I hope this is a new tradition in my sister’s household.
I’m not sure when George got the idea – and whether it was his or his dad’s – but on Friday he decided he wanted to make the Stations of the Cross on their trail. Patrick has cleared out an awesome trail through the woods around their house — it starts in the front of the house and weaves around to the back, where it makes a nice big loop. It’s wide enough for walks and flat enough for bike rides.
And it was the perfect setting for the Stations of the Cross.
At school, George colored the 12th Station of the Cross. On Friday at home, he colored the other 13. (well, 12. I colored the 8th Station.) Patrick spent the afternoon constructing wooden crosses and affixing them to the trees along the trail, and rigged them up so that he could put George’s pictures in plastic sheets and slide them into the crosses. He even scratched the Roman numerals into the little wooden crosses. It was quite a little project for the day.
By dinner time, they were ready for us. George put on his school blazer and a crucifix was handed to Andrew, our impromptu server, and we had two books of St. Alphonus Ligouri’s Way of the Cross.
It was such a perfect way to finish up Good Friday as family. Jill and I (and John Paul) had gone to the Good Friday service in their parish, but this was something that we could do as a family. I hope it becomes a tradition for them.
Andrew was a great crucifier, leading us to each Station while as we sang the Stabat Mater. It wasn’t long until Sammy stole it away from him, though, as two year-olds are wont to do. In the spirit of the day, Andrew let Sammy take over as server — and as soon as Sammy did, he began marching ahead of us, humming a little tune — mimicking our chant of the Stabat Mater. Talk about a heart-melting moment.
He soon abandoned the group – come on, he is two, after all – but he returned every once and awhile.
George and Patrick took turns leading the Stations, and I was really impressed with George’s reading ability. I could also tell that he had prayed the Stations frequently with his school during Lent.
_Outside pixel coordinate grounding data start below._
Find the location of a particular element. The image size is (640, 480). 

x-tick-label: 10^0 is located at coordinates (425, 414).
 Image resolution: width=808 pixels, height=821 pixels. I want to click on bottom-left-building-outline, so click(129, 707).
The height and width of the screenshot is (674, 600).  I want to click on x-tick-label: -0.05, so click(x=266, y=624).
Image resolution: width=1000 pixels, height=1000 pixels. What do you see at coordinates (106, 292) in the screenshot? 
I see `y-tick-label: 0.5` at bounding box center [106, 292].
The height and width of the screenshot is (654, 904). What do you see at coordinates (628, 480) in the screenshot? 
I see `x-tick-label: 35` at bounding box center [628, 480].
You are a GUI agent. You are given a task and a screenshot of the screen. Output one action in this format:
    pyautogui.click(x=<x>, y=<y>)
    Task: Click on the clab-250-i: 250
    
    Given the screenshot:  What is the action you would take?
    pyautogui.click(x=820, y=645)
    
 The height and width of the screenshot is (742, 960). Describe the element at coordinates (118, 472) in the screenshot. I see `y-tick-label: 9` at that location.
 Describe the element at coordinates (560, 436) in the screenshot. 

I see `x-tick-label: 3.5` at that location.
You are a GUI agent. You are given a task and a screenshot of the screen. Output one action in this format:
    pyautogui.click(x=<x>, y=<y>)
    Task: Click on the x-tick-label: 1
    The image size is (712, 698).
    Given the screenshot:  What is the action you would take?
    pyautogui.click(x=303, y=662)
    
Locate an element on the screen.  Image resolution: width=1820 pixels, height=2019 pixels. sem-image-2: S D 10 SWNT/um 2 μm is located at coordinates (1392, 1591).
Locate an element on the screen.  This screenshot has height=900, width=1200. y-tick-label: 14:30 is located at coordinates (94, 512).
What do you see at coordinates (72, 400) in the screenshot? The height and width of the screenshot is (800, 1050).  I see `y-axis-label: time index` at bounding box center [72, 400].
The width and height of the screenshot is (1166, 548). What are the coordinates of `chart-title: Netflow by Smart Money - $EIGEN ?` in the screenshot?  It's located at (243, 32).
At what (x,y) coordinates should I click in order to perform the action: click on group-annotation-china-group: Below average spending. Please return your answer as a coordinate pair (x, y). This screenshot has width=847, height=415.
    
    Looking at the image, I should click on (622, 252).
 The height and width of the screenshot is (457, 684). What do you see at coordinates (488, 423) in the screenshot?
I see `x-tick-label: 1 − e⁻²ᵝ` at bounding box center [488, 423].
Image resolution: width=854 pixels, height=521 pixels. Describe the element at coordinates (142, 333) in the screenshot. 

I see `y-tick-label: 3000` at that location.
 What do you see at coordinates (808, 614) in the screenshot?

All of these things are part of our identity as Catholics. Sadly, few people take our customs seriously anymore. Fridays in Lent should seem empty without Stations of the Cross. But I was shocked after entering the real world that it’s not even on the radar for many Catholics.
We can’t lose our Catholic culture. It’s our key to survival. John Paul II knew it during World War II, and he knew it during the Communism rule of his homeland.
It’s time to save civilization, folks. See that above? That’s what it looks like.